Former Nigerian President Olusegun Obasanjo has praised President John Dramani Mahama’s transformative leadership at the G20 Leaders’ Summit in Johannesburg, while announcing the formal launch of the Accra Reset interim Secretariat in Ghana.
The initiative seeks to reshape global development cooperation with a focus on the Global South.
Speaking on behalf of President Mahama, Obasanjo highlighted the initiative’s expanded reach, noting that the Circle of Leaders now includes more than two dozen former Heads of State and leaders from international organisations across Africa, Asia, Latin America, Europe, and the Caribbean.

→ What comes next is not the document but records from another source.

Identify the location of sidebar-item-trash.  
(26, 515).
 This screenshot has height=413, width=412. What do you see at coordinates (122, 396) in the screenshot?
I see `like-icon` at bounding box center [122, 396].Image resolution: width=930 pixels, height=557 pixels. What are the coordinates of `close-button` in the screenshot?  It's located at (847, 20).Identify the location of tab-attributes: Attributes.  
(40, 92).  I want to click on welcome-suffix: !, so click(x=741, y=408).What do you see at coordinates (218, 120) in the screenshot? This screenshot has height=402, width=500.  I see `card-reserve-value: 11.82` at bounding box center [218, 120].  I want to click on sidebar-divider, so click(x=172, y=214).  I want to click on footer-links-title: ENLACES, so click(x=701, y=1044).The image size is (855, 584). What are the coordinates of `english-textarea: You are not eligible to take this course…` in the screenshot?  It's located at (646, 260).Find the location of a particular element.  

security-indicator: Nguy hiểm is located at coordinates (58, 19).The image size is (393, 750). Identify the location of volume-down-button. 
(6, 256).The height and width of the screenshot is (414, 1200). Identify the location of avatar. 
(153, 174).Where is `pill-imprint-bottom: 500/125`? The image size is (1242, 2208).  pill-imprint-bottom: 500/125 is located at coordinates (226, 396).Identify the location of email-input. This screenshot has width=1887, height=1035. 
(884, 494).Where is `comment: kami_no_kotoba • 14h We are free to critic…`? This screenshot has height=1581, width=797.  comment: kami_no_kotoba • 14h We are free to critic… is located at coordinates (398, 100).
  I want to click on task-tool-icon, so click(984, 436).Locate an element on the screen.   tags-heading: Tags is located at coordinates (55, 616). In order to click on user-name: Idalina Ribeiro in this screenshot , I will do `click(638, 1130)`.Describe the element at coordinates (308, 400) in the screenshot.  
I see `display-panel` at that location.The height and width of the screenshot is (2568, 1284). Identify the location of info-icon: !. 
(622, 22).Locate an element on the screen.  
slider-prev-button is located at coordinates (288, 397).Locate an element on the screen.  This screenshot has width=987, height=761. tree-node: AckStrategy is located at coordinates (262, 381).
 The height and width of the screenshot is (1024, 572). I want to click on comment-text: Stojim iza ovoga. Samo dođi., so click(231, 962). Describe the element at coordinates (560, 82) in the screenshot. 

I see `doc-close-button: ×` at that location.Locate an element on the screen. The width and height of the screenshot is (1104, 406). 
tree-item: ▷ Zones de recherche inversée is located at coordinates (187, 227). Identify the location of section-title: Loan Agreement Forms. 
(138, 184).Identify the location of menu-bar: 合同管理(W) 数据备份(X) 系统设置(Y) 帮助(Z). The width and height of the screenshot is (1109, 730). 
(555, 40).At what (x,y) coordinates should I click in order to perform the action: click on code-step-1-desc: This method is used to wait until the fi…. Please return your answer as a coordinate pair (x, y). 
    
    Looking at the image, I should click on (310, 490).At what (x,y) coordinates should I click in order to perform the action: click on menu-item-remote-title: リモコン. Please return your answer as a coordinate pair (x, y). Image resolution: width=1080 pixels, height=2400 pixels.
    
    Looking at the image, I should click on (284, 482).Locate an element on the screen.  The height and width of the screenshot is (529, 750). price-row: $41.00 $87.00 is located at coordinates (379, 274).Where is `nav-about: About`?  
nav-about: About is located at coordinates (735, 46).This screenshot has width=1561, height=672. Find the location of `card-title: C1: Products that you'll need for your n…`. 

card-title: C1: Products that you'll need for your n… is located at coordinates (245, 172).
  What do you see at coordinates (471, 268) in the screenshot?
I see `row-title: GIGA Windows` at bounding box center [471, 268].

“President Mahama extends his deep appreciation to H.E. President Cyril Ramaphosa, whose leadership has guided this G20 cycle with clarity, courage, and profound commitment to justice,” Obasanjo said, conveying special greetings from the Ghanaian leader, who also serves as African Union Champion for Reparations.

The Accra Reset represents a fundamental shift in development philosophy, moving away from what Obasanjo described as “an economy of dependency” created by traditional aid and loans. “To move forward, we must re-architect our economies based on trade and investment,” he declared.
Obasanjo emphasised that the initiative aims to transform development cooperation into a system that is “country-led, regionally empowered, and globally coherent,” moving away from decades of top-down approaches in North-South relations.
The Secretariat’s launch in Accra marks a new phase for the initiative, which Mahama champions as a platform ensuring that global governance reforms are “co-created, not imposed; negotiated with fairness, not inherited from history.”
A High-Level Panel is being convened to prepare a landmark report on restructuring global governance, to be submitted to a commissioning authority comprising Heads of State from both the Global North and Global South.

Obasanjo also praised South Africa’s G20 Presidency under President Ramaphosa for advancing priorities aligned with the Accra Reset’s mission, including equitable global financial architecture, global health resilience, fair technology partnerships, and wider Global South participation in multilateral decision-making.
“The Accra Reset stands ready to work closely with the G20,” Obasanjo said, positioning the platform as “connective tissue interlinking the public, private, and civil factions of Global South societies.”
The initiative seeks to move international development “from endless aspirational targets to workable business models that drive real and durable change,” reflecting Mahama’s pragmatic vision for economic transformation across the Global South.